- Seal
- Motto: "Paradise of the Ozarks"
- Location of Lakeview in Baxter County, Arkansas.
- Coordinates: 36°22′38″N 92°32′07″W﻿ / ﻿36.37722°N 92.53528°W
- Country: United States
- State: Arkansas
- Counties: Baxter

Area
- • Total: 1.04 sq mi (2.69 km^{2})
- • Land: 1.04 sq mi (2.69 km^{2})
- • Water: 0 sq mi (0.00 km^{2})
- Elevation: 787 ft (240 m)

Population (2020)
- • Total: 775
- • Estimate (2025): 783
- • Density: 745.0/sq mi (287.66/km^{2})
- FIPS code: 05-38050
- GNIS feature ID: 2404876
- Website: cityoflakeviewar.gov

= Lakeview, Arkansas =

Lakeview is a city in Baxter County, Arkansas, United States. As of the 2020 census, Lakeview had a population of 775.

==Geography==

According to the United States Census Bureau, the city has a total area of 1.1 sqmi, all land.

The community is located along Arkansas Highway 178 .

==Education==
Lakeview is in the Mountain Home School District.
The site of the proposed town was first settled in the mid-1880s and was called Trimble Flat, for the Trimble family, first settlers on the flat fertile plateau overlooking the White River. When the school, Baxter County District No. 25, and the post office were established, they were called Amos. The community, church and cemetery remained Trimble Flat.

==Demographics==

Historical population
| Census | Pop. | Note | %± |
| 1960 | 103 |  | — |
| 1980 | 512 |  | — |
| 1990 | 485 |  | −5.3% |
| 2000 | 763 |  | 57.3% |
| 2010 | 741 |  | −2.9% |
| 2020 | 775 |  | 4.6% |
| 2025 (est.) | 783 | Increase | 1.0% |
U.S. Decennial Census

===2020 census===

Lakeview, Arkansas – Racial and ethnic composition Note: the US Census treats Hispanic/Latino as an ethnic category. This table excludes Latinos from the racial categories and assigns them to a separate category. Hispanics/Latinos may be of any race.
| Race / Ethnicity (NH = Non-Hispanic) | Pop 2000 | Pop 2010 | Pop 2020 | % 2000 | % 2010 | 2020 |
|---|---|---|---|---|---|---|
| White alone (NH) | 746 | 718 | 723 | 97.77% | 96.90% | 93.29% |
| Black or African American alone (NH) | 0 | 0 | 0 | 0.00% | 0.00% | 0.00% |
| Native American or Alaska Native alone (NH) | 3 | 2 | 9 | 0.39% | 0.27% | 1.16% |
| Asian alone (NH) | 4 | 4 | 4 | 0.52% | 0.54% | 0.52% |
| Pacific Islander alone (NH) | 0 | 0 | 0 | 0.00% | 0.00% | 0.00% |
| Some Other Race alone (NH) | 0 | 0 | 1 | 0.00% | 0.00% | 0.13% |
| Mixed Race or Multi-Racial (NH) | 0 | 6 | 25 | 0.00% | 0.81% | 3.23% |
| Hispanic or Latino (any race) | 10 | 11 | 13 | 1.31% | 1.48% | 1.68% |
| Total | 763 | 741 | 775 | 100.00% | 100.00% | 100.00% |

As of the census of 2010, there were 883 people, 402 households, and 282 families residing in the city. The population density was 664.4 PD/sqmi. There were 426 housing units at an average density of 371.0 /sqmi. The racial makeup of the city was 98.95% White, 0.39% Native American, 0.52% Asian, 0.13% from other races. 1.31% of the population were Hispanic or Latino of any race.

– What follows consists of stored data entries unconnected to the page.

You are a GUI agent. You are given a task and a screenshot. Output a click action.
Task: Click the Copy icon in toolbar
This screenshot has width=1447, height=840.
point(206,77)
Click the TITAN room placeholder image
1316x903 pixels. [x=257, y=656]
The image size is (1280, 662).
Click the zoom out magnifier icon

There were 372 households, out of which 14.0% had children under the age of 18 living with them, 64.2% were married couples living together, 2.2% had a female householder with no husband present, and 32.0% were non-families. 28.2% of all households were made up of individuals, and 15.9% had someone living alone who was 65 years of age or older. The average household size was 2.05 and the average family size was 2.45.

In the city, the population was spread out, with 13.6% under the age of 18, 3.5% from 18 to 24, 14.3% from 25 to 44, 30.4% from 45 to 64, and 38.1% who were 65 years of age or older. The median age was 60 years. For every 100 females, there were 102.9 males. For every 100 females age 18 and over, there were 101.5 males.

The median income for a household in the city was $31,667, and the median income for a family was $38,482. Males had a median income of $27,750 versus $25,313 for females. The per capita income for the city was $16,667. About 7.9% of families and 12.1% of the population were below the poverty line, including 19.6% of those under age 18 and 4.1% of those age 65 or over.